● **Task directions**: Write out, word for word, every line from the one containing "Given: Click the PRIMUS Sharp Edge Dice title" through the last line of the records below, both ends included.

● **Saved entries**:

_ _ _ _ _ _ _

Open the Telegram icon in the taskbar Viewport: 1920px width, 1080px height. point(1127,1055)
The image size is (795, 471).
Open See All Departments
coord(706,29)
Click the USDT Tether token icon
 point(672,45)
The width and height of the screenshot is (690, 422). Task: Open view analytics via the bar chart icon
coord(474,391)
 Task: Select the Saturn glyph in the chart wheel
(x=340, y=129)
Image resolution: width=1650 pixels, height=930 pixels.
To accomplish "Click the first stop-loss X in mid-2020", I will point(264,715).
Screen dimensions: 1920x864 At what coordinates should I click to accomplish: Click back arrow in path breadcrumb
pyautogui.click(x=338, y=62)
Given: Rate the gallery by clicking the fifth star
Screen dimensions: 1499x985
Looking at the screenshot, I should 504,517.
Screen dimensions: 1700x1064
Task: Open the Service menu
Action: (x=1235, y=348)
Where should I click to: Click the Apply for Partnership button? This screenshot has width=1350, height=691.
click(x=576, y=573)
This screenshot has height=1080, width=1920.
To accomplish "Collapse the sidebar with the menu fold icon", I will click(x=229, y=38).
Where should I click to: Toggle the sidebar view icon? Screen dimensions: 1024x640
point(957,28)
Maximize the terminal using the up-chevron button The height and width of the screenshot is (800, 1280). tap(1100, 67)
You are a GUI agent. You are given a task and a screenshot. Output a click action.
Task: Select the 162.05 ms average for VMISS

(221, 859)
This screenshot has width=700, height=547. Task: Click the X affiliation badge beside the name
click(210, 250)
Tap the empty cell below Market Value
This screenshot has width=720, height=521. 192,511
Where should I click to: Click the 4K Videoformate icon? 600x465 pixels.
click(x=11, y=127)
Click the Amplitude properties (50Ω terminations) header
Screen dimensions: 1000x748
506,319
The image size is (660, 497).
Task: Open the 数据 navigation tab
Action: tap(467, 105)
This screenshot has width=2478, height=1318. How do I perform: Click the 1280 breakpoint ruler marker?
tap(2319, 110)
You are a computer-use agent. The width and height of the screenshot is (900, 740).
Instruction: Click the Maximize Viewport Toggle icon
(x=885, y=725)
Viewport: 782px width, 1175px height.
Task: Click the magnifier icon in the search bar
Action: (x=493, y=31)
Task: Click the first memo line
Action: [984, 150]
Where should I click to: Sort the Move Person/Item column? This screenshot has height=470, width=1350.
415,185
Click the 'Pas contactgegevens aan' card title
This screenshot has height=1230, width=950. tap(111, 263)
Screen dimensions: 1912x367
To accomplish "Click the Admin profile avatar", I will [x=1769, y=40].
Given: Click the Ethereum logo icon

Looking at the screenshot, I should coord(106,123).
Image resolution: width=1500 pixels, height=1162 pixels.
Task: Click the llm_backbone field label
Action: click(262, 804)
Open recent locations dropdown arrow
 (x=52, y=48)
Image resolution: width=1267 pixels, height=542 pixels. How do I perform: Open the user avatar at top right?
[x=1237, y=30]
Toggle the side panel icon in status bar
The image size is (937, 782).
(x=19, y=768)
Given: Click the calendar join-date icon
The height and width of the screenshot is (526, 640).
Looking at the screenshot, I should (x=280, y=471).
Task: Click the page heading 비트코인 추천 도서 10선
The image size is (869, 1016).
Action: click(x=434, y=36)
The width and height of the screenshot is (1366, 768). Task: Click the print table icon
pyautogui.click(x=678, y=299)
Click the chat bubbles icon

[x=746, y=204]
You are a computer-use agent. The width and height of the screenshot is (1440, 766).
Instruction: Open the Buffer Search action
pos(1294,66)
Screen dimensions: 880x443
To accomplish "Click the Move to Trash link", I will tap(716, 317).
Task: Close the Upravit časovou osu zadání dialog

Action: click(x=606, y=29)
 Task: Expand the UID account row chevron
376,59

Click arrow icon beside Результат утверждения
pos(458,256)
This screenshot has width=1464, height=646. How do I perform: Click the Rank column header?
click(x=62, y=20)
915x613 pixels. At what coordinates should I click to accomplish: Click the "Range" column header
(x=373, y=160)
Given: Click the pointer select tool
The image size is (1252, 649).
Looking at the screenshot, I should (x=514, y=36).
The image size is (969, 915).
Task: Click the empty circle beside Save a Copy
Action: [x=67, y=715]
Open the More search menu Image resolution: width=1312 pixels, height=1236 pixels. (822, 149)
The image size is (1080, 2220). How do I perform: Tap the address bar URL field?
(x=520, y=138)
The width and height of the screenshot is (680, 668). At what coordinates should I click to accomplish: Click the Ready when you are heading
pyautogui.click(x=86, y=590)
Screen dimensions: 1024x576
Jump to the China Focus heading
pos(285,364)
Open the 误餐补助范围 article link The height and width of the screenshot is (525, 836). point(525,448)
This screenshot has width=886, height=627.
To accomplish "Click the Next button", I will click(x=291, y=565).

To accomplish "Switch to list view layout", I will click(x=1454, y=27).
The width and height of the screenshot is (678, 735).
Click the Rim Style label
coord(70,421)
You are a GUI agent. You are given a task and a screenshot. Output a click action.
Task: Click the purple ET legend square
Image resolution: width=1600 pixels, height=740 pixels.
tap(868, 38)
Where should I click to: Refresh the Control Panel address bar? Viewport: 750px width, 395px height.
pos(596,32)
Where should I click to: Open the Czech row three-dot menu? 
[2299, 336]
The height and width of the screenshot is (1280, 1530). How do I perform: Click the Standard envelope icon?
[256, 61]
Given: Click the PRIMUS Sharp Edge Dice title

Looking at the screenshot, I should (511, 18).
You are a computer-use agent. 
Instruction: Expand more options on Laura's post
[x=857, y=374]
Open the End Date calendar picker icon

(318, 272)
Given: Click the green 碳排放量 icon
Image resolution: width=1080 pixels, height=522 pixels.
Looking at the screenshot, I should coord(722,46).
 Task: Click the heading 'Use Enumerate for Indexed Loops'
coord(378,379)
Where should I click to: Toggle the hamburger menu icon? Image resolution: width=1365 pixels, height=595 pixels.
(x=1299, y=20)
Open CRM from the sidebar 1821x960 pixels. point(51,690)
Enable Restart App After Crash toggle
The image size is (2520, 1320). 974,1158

_ _ _ _ _ _ _

● **Result of this task**:
Given: Click the PRIMUS Sharp Edge Dice title

Looking at the screenshot, I should (511, 18).
You are a computer-use agent. 
Instruction: Expand more options on Laura's post
[x=857, y=374]
Open the End Date calendar picker icon

(318, 272)
Given: Click the green 碳排放量 icon
Image resolution: width=1080 pixels, height=522 pixels.
Looking at the screenshot, I should coord(722,46).
 Task: Click the heading 'Use Enumerate for Indexed Loops'
coord(378,379)
Where should I click to: Toggle the hamburger menu icon? Image resolution: width=1365 pixels, height=595 pixels.
(x=1299, y=20)
Open CRM from the sidebar 1821x960 pixels. point(51,690)
Enable Restart App After Crash toggle
The image size is (2520, 1320). 974,1158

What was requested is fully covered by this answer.